*Set problem*. Please report every line of the listing below that contains the word "should", copying each line in full.

*Records*.
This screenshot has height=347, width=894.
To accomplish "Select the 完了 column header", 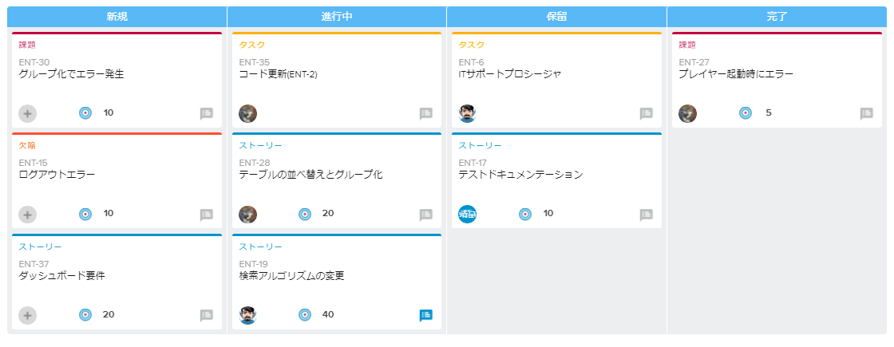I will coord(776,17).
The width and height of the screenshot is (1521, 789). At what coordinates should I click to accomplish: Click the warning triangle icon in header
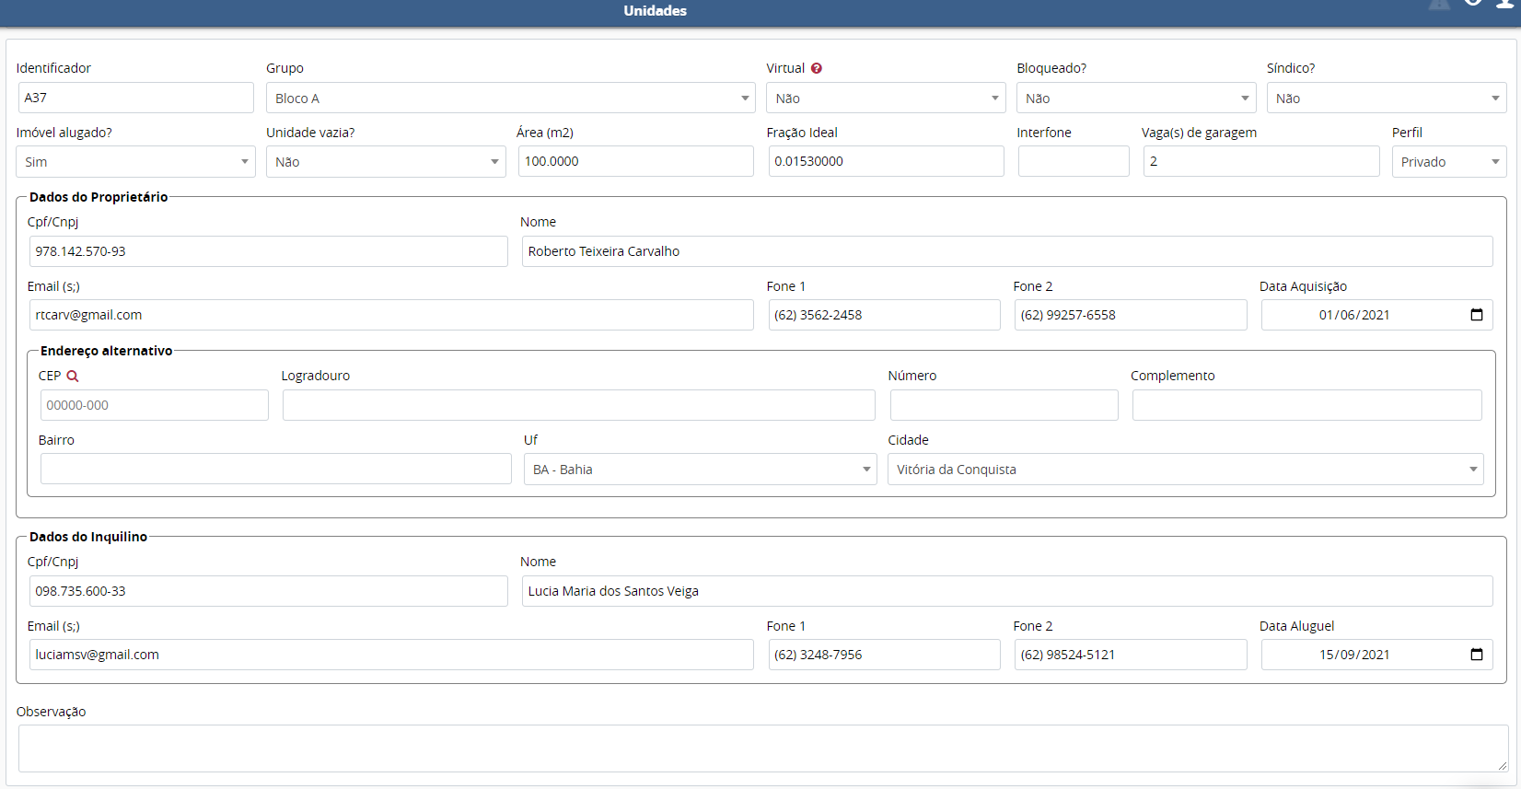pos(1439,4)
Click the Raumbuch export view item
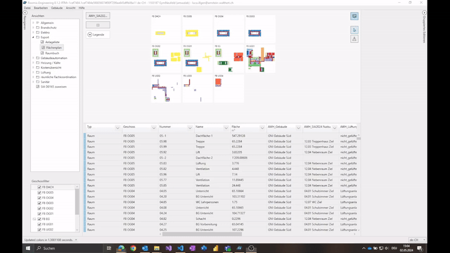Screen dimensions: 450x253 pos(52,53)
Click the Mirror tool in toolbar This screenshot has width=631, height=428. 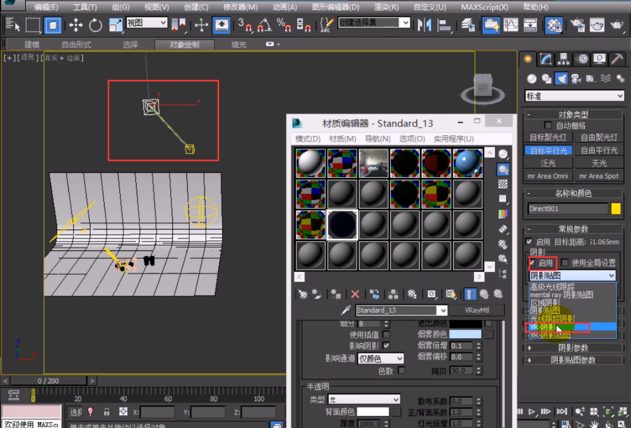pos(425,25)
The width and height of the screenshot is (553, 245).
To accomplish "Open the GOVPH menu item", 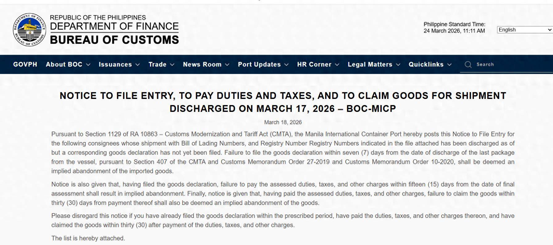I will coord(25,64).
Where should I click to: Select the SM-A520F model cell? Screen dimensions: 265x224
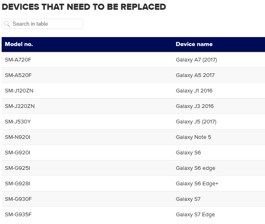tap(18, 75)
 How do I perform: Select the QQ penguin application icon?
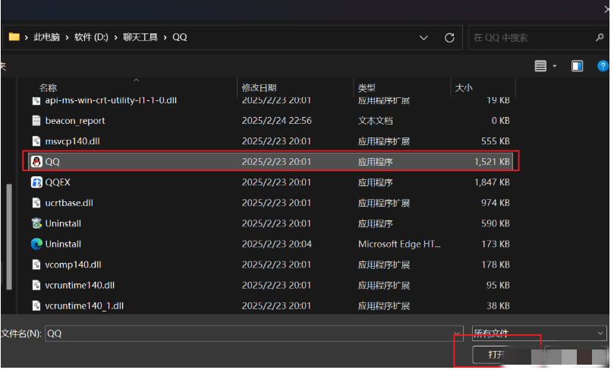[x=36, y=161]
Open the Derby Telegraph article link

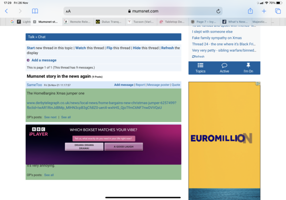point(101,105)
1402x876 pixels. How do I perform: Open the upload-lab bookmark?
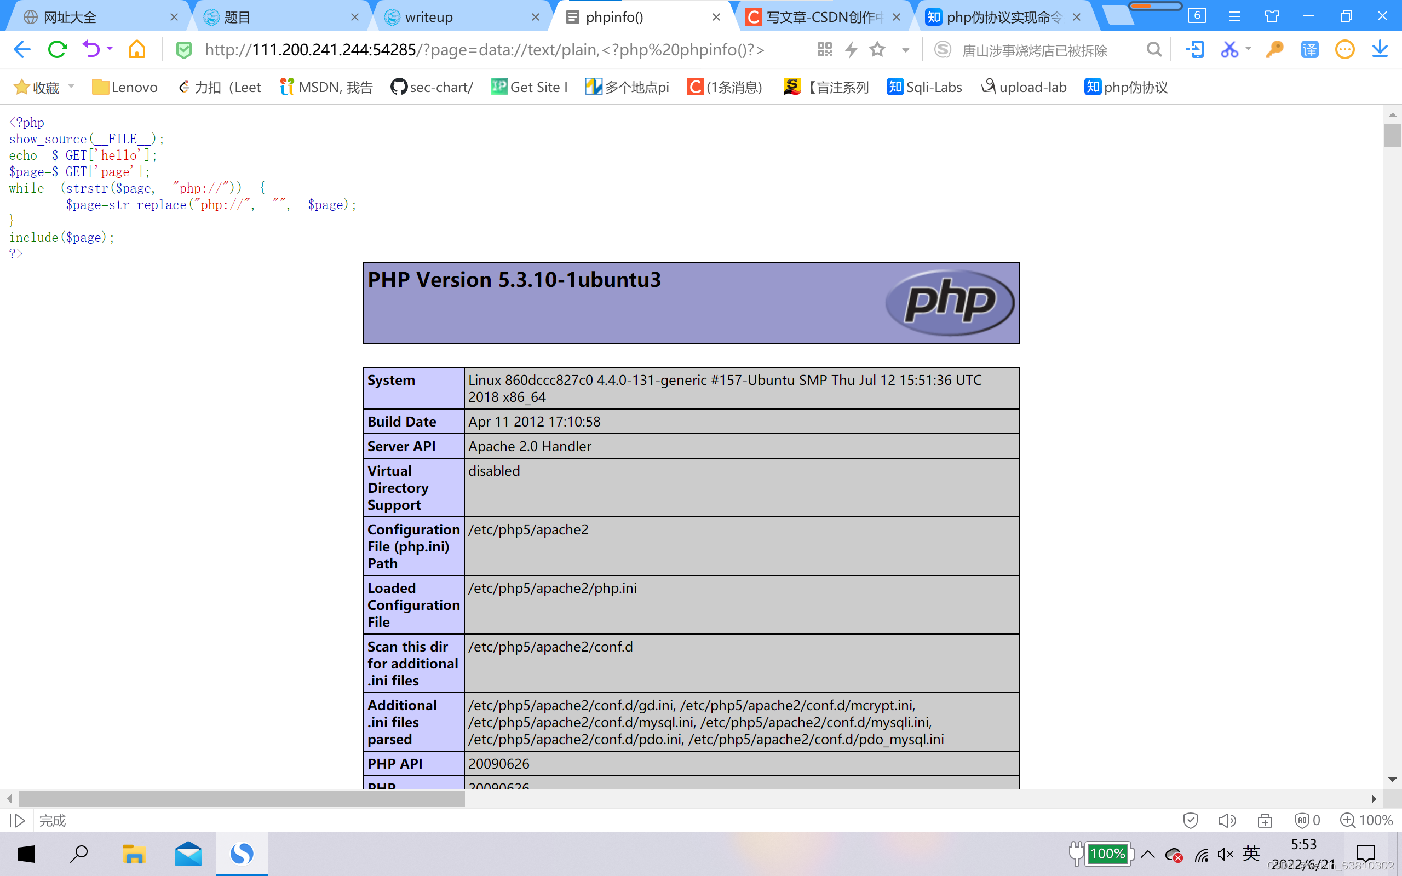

*Answer to this exercise*.
The width and height of the screenshot is (1521, 789). At what coordinates should I click to accomplish: Click the warning triangle icon in header
Where should I click to: Select the SM-A520F model cell? Screen dimensions: 265x224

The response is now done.